Nils Fabiansson racconta queste vicende in modo preciso, incorrendo però in un paio di inesattezze, che si possono giustificare dal suo essere archeologo: non è assolutamente vero, infatti, che «a renderlo noto al grande pubblico furono i suoi esperimenti con l'LSD che intraprese con lo scopritore della droga, Albert Hofmann», così come è quanto meno azzardato affermare che Nelle tempeste d'acciaio sia stato «giudicato anche all'estero un libro antimilitarista», due affermazioni che cozzano contro la realtà di uno Jünger che viene ammirato innanzitutto come scrittore, e non certamente come «antimilitarista», tanto che venne appropriatamente definito come «l'anti-Remarque».
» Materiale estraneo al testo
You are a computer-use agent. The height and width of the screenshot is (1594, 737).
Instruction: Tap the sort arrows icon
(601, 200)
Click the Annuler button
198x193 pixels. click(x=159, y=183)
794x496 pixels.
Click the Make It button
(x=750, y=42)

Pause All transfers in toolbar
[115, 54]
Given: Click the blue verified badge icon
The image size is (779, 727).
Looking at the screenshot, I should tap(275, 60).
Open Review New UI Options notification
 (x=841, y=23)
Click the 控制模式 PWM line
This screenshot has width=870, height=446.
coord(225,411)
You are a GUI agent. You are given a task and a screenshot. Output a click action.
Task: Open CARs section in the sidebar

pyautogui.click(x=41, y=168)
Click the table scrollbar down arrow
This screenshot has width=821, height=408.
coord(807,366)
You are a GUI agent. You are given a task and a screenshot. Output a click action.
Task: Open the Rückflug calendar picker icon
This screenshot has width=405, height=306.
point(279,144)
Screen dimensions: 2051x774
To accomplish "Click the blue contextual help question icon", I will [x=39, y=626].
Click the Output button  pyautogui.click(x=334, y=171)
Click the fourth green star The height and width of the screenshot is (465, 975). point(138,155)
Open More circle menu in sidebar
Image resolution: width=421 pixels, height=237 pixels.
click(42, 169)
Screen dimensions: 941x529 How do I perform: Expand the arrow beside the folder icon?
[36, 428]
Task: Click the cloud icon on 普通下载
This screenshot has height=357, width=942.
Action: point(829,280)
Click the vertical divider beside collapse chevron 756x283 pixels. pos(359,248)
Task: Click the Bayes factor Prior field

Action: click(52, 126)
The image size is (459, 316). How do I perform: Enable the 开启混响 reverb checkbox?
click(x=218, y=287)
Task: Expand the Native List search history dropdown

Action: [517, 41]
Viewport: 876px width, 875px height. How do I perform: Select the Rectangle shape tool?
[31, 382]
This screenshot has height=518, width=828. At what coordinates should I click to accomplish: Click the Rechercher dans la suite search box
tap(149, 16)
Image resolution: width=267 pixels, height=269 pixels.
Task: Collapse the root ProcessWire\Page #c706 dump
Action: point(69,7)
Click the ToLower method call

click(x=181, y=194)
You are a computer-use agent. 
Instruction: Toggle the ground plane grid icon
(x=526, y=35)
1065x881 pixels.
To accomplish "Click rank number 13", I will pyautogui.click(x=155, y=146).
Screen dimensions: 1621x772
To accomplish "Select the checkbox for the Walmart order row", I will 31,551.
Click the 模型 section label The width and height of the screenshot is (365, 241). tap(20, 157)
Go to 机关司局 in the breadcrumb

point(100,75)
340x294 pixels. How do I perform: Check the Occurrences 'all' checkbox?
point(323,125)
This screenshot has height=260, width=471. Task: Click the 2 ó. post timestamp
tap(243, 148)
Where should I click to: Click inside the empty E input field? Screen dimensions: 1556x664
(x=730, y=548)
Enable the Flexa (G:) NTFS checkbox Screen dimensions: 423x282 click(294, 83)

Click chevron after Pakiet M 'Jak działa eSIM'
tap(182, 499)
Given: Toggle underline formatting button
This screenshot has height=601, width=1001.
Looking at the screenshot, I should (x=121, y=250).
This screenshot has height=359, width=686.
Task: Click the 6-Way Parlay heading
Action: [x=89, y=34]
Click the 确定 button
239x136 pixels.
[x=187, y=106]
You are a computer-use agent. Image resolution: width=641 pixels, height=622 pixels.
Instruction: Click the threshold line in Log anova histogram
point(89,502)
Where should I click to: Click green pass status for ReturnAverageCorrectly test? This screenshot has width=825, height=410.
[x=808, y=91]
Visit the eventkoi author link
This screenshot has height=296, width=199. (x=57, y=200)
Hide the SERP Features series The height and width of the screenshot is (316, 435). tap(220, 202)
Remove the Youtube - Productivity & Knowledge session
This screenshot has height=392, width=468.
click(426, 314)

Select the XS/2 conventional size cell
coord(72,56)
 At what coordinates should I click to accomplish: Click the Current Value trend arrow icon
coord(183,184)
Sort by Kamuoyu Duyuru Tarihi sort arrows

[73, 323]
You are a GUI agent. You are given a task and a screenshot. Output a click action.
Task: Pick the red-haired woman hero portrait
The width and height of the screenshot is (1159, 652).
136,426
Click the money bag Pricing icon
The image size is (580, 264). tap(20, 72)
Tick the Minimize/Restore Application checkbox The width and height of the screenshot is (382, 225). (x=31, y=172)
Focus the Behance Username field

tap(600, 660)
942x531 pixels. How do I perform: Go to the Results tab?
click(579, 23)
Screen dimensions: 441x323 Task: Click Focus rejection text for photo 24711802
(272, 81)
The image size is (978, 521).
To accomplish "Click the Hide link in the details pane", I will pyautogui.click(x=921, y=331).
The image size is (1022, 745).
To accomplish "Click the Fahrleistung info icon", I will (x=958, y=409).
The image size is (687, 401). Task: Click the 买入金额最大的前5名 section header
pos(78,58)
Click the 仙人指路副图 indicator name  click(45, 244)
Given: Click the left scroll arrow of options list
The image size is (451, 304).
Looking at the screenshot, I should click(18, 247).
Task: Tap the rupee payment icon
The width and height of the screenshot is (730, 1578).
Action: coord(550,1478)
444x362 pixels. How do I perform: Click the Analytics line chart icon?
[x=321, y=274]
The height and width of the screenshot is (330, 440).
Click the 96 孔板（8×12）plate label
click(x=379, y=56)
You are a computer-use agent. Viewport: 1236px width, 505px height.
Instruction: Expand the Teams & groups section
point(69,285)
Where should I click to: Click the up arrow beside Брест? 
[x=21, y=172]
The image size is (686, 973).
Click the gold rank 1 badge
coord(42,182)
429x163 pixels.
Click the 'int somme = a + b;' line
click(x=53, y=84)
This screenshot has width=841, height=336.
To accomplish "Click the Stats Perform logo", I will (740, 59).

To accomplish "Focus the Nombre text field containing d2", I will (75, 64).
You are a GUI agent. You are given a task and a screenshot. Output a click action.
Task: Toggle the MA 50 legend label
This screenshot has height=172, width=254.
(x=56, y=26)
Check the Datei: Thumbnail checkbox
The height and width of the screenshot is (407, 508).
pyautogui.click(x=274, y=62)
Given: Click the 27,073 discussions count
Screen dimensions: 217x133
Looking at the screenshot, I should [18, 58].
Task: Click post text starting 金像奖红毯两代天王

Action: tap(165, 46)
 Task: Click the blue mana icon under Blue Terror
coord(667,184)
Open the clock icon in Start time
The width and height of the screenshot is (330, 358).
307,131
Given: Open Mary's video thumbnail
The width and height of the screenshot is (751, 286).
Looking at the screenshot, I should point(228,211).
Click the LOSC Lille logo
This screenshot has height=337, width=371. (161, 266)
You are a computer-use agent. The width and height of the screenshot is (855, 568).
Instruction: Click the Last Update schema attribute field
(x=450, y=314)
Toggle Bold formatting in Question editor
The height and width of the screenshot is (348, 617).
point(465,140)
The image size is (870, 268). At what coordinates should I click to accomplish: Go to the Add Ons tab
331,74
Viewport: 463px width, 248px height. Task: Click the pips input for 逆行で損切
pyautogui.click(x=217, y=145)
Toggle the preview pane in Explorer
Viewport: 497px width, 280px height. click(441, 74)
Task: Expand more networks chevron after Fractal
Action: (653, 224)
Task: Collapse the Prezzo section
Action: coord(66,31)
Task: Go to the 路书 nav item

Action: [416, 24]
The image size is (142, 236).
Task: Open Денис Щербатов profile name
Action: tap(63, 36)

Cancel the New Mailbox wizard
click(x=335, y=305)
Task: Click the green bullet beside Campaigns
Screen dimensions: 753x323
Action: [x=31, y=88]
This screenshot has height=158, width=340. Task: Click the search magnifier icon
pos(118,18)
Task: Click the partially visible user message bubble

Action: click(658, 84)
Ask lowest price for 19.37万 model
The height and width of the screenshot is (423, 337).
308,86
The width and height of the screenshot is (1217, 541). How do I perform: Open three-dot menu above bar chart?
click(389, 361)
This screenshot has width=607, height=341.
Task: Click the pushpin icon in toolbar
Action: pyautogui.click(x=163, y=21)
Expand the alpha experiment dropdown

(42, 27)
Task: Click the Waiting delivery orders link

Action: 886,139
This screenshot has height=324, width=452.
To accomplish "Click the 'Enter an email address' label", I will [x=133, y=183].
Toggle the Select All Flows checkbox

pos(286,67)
Del libro Ernst Jünger nelle tempeste d'acciaio della Grande guerra si apprezza soprattutto, come già osservato, il ricco apparato iconografico, utile anche a chi volesse intraprendere un trekking bellico sulle orme del grande scrittore-soldato, tra resti di trincee, reticolati ancora utilizzati dai contadini e imponenti cenotafi in memoria dei combattenti di tutte le nazioni che si sono massacrati a vicenda. Tra le illustrazioni del volume è interessante leggere la riproduzione di un'intervista a Jünger pubblicata il 29 novembre 1929 sul quotidiano inglese The Evening Chronicle, dove chiarisce le sue idee di allora: «L'esperienza di guerra è stata eroica, sensazione condivisa anche dai combattenti nemici. Ritengo che la guerra sia necessaria, dato che è la continuazione della politica con altri mezzi. Sono un discepolo di Nietzsche, e provo il massimo piacere nella lotta per il potere, ovunque si verifichi e chiunque vinca.

Considero i miei libri parte dell'armamento morale e intellettuale necessario per la prossima guerra della Germania, che comunque spero non si verifichi troppo presto». Conclude il volume una ricca bibliografia di testi in lingua straniera.